Written request:
Convert the lines below into a numbered list, leaving out any blank lines.

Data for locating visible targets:
┄┄┄┄┄┄

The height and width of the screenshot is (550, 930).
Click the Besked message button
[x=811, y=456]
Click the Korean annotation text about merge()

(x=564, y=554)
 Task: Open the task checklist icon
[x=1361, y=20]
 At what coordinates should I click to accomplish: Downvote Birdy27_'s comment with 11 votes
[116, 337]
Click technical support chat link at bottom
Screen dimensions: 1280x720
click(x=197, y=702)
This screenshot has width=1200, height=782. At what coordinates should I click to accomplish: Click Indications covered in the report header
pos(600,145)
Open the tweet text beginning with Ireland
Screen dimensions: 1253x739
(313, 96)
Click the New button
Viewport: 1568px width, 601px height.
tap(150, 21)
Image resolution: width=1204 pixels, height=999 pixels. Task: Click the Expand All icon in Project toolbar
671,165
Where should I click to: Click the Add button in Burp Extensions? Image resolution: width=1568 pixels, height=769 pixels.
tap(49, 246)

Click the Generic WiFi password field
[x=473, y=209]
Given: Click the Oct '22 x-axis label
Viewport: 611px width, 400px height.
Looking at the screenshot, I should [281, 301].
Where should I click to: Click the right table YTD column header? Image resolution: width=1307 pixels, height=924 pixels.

┄┄┄┄┄┄

Written answer:
1. The height and width of the screenshot is (550, 930).
2. Click the Besked message button
3. [x=811, y=456]
4. Click the Korean annotation text about merge()
5. (x=564, y=554)
6.  Task: Open the task checklist icon
7. [x=1361, y=20]
8.  At what coordinates should I click to accomplish: Downvote Birdy27_'s comment with 11 votes
9. [116, 337]
10. Click technical support chat link at bottom
11. Screen dimensions: 1280x720
12. click(x=197, y=702)
13. This screenshot has width=1200, height=782. At what coordinates should I click to accomplish: Click Indications covered in the report header
14. pos(600,145)
15. Open the tweet text beginning with Ireland
16. Screen dimensions: 1253x739
17. (313, 96)
18. Click the New button
19. Viewport: 1568px width, 601px height.
20. tap(150, 21)
21. Image resolution: width=1204 pixels, height=999 pixels. Task: Click the Expand All icon in Project toolbar
22. 671,165
23. Where should I click to: Click the Add button in Burp Extensions? Image resolution: width=1568 pixels, height=769 pixels.
24. tap(49, 246)
25. Click the Generic WiFi password field
26. [x=473, y=209]
27. Given: Click the Oct '22 x-axis label
28. Viewport: 611px width, 400px height.
29. Looking at the screenshot, I should [281, 301].
30. Where should I click to: Click the right table YTD column header? Image resolution: width=1307 pixels, height=924 pixels.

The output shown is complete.